With exosomes a current skin care category focus, ExoLab Italia, a startup specialising in plant-derived exosomal technologies from Italian organic fruits and vegetables, is one to bet on

Exosomes are extracellular vesicles naturally released by cells in all living organisms that are known to promote healing and regeneration in the skin.

At the global trade show InCosmetics Global 2024 in April, the company unveiled a new ingredient Exo Elixir, which was derived from alpine rose petals, is titrated in L-Ascorbic acid, and comes in a powder format. 

The business is now collaborating with multinational DSM-Firmenich, and CosmeticsDesign-Europe thinks it’s one to watch for the future…

Microphyt

Another French company that’s doing great things in the biotech space is Microphyt, which works with micro-algae to create cosmetic ingredients.
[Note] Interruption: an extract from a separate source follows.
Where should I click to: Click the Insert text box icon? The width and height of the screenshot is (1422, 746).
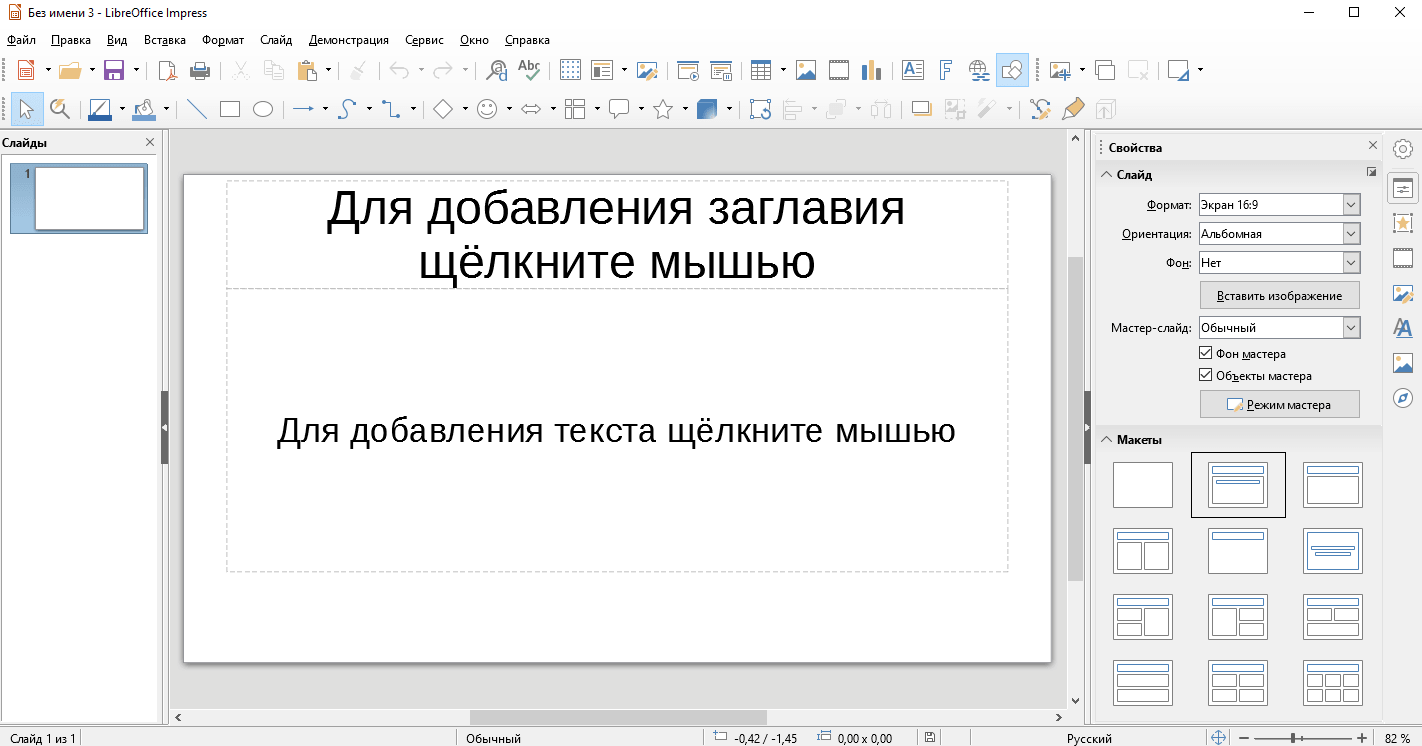click(x=912, y=70)
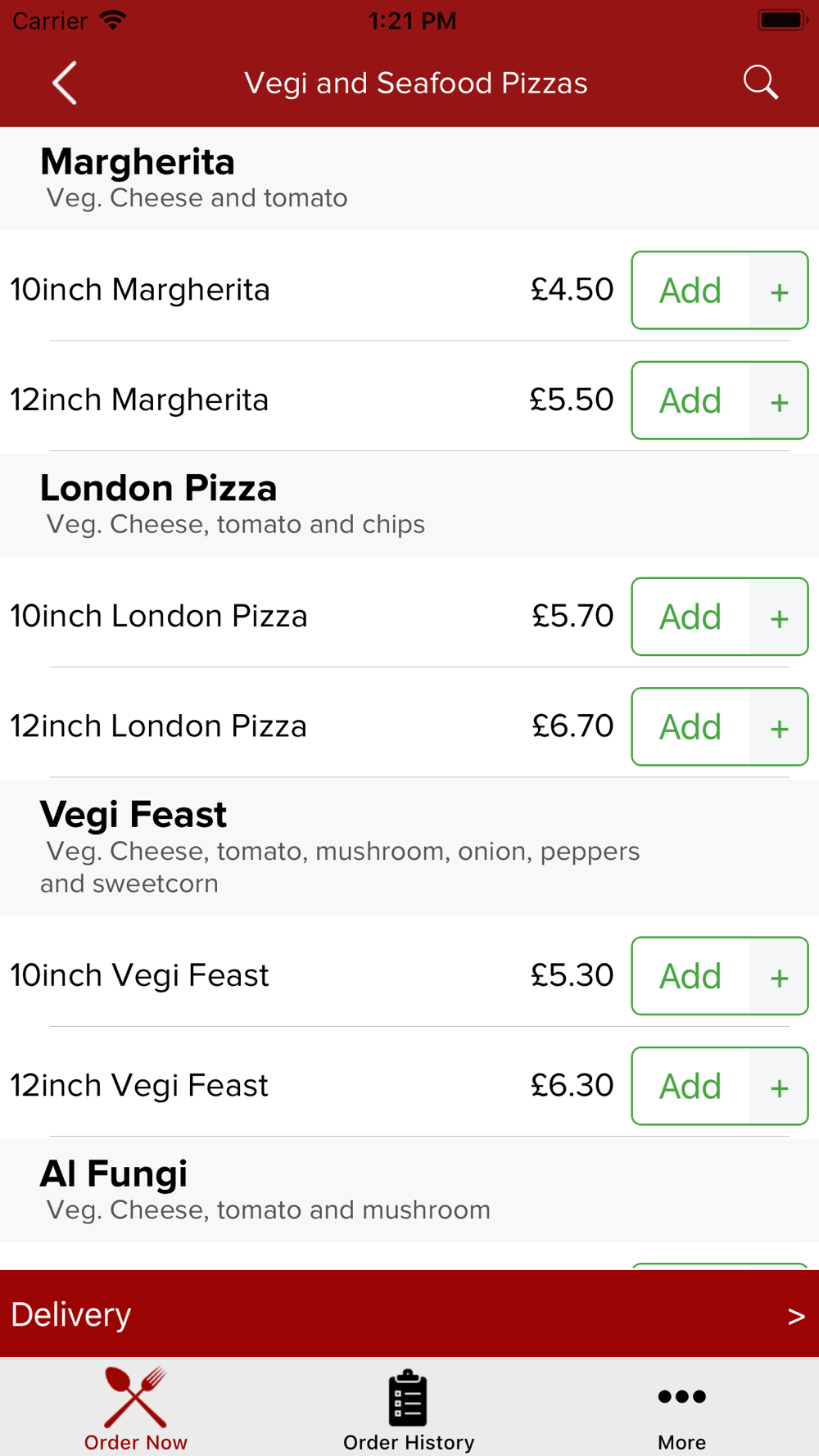Add 10inch London Pizza to the order
This screenshot has height=1456, width=819.
690,617
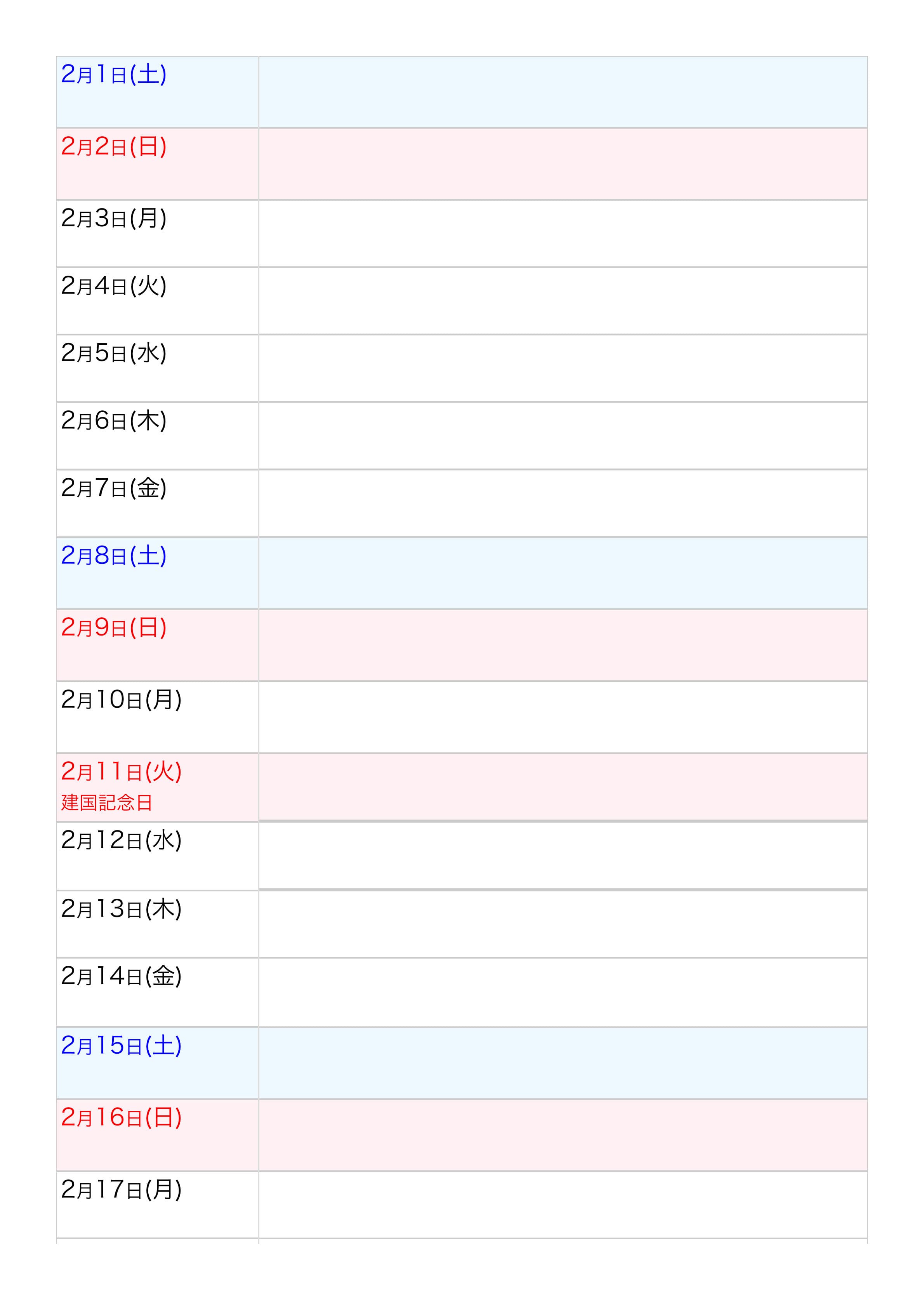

At this year’s InCosmetics 2024 show, the business unveiled two new ingredients Luteana for facial skin care and Luteana Scalp for hair care.

Microphyt has identified two molecules of interest to address structural and biochemical imbalances: DHA, a microalgae omega-3, which it said is “able to restore structural imbalance through lipid cement restructuration.” Along with Fucoxanthin: “a marine world carotenoid, able to restore biochemical imbalance thanks to anti-inflammatory and anti-protease actions.”

The company’s ingredients were derived from a Tahitian microalgae species Tisochyrisis lutea, which has an impressive ability to adapt as it is sensitive but lives in a stressful environment (hot water with a high salt and acidity content).